SOCIETA

Il corpo recluso senza alcuna difesa

Medici penitenziari
SUSANNA RONCONIITALIA/ivrea

Anche nei fatti di Ivrea emerge in modo inquietante il ruolo dei medici. Inquietante perché appaiono silenti o complici attivi della violazione del corpo recluso, quel corpo che Daniel Gonin, medico penitenziario che molto ne ha scritto, descrive come «quel sacco di pelle» dentro cui chi è detenuto tenta di proteggersi, di rimanere intero. Un sacco di pelle aggredito, offeso, lacerato, che si ritrova senza alcun difensore. Il medico dovrebbe essere questo difensore: per deontologia, per dovere, per dignità, per autonomia. La complicità dovrebbe essere quella tra medico e paziente, con il suo diritto all’inviolabilità e alla cura, non con chi vi attenta.
Inquietante anche perché questa subordinazione ancillare dei medici ai poteri che governano il carcere, e ai suoi riti più oscuri e violenti, è ricorrente, non una eccezione.

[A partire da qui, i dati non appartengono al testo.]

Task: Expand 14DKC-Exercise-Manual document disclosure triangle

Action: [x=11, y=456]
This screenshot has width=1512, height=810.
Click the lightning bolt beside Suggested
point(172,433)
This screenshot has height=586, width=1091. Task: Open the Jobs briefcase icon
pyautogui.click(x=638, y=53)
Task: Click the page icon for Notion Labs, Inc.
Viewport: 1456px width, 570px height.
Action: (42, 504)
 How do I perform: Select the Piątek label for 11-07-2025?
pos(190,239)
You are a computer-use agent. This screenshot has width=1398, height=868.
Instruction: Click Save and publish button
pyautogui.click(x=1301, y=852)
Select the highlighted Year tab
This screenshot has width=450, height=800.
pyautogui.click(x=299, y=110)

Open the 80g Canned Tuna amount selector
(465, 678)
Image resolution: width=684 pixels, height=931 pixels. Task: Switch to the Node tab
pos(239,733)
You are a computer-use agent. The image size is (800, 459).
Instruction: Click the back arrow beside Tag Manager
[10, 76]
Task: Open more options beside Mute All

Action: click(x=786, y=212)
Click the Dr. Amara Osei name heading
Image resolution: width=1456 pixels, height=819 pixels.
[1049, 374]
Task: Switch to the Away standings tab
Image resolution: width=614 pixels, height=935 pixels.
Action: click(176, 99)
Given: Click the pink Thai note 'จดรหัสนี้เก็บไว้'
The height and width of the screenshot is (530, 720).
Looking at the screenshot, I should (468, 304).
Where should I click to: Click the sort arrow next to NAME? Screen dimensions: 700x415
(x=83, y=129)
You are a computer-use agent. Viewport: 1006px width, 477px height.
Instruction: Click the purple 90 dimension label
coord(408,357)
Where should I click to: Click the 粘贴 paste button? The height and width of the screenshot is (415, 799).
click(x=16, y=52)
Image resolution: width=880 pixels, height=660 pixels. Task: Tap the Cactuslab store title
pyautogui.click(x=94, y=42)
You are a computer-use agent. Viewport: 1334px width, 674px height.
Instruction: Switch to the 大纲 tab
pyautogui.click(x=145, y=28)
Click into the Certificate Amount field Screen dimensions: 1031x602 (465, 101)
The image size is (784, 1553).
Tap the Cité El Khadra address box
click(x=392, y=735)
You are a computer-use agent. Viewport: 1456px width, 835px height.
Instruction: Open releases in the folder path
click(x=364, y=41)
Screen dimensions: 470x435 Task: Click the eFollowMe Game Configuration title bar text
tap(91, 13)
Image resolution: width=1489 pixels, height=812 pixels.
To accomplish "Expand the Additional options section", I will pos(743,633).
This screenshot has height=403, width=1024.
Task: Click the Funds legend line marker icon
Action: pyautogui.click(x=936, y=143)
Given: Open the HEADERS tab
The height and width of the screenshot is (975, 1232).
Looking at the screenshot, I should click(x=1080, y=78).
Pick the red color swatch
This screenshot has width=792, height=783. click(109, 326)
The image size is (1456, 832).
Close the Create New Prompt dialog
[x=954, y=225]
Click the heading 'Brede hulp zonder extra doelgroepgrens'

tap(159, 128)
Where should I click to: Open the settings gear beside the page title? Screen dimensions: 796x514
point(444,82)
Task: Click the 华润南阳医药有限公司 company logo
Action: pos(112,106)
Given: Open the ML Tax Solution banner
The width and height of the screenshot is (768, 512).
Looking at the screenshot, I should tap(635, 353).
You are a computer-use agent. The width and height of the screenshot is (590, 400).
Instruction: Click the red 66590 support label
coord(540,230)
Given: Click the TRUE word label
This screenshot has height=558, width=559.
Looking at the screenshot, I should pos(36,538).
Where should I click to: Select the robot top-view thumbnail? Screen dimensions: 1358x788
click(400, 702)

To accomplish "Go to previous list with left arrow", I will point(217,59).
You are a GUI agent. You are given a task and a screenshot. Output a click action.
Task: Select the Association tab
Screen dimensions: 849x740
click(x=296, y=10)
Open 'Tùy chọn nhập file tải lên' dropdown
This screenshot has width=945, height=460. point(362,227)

Fa impressione leggere i verbali delle violenze a Sollicciano, a San Gimignano, a Torino, fino ai morti del carcere di Modena: pongono interrogativi radicali non solo sui singoli medici coinvolti, ma su un sistema e su una cultura della pena. Il corpo di chi è recluso/a appare un corpo a perdere, un corpo-oggetto, su cui già si esercitano tutti i dispositivi di annichilimento della detenzione, ed è proprio per questo che dovrebbe scandalizzare che chi ne ha (ne dovrebbe avere) la tutela, giri lo sguardo o peggio regga il gioco, come se lavorare lì dentro significasse derogare a tutto ciò che un medico deve fare ed essere. Con il passaggio della medicina penitenziaria al Servizio sanitario nazionale, nel 2008, si intendeva avvicinare il diritto alla salute di chi è recluso a quello di ogni altro cittadino. Insomma, pari prestazioni e pari diritti. Non è andata così, non sta andando così. E non solo nelle situazioni più estreme, dove il gesto di un medico può salvare incolumità, dignità e vita di chi è recluso; ma anche spesso – fatti salvi quanti restano fedeli alla loro professione - nel quotidiano, quando si ha a che fare con il rispetto di privacy e riservatezza, con il diritto alle cure, con condizioni (aria, luce, movimento, cibo, isolamento...) che violano salute e diritti fondamentali. Troppo spesso si glissa, si deroga, si delega. Si tace. Questa ancillarità non è giustificata dalla legge, è solo una questione di potere, tra poteri. La professione medica dovrebbe rivendicare il suo, di potere: che è quello di non permettere che «quel sacco di pelle» venga lacerato.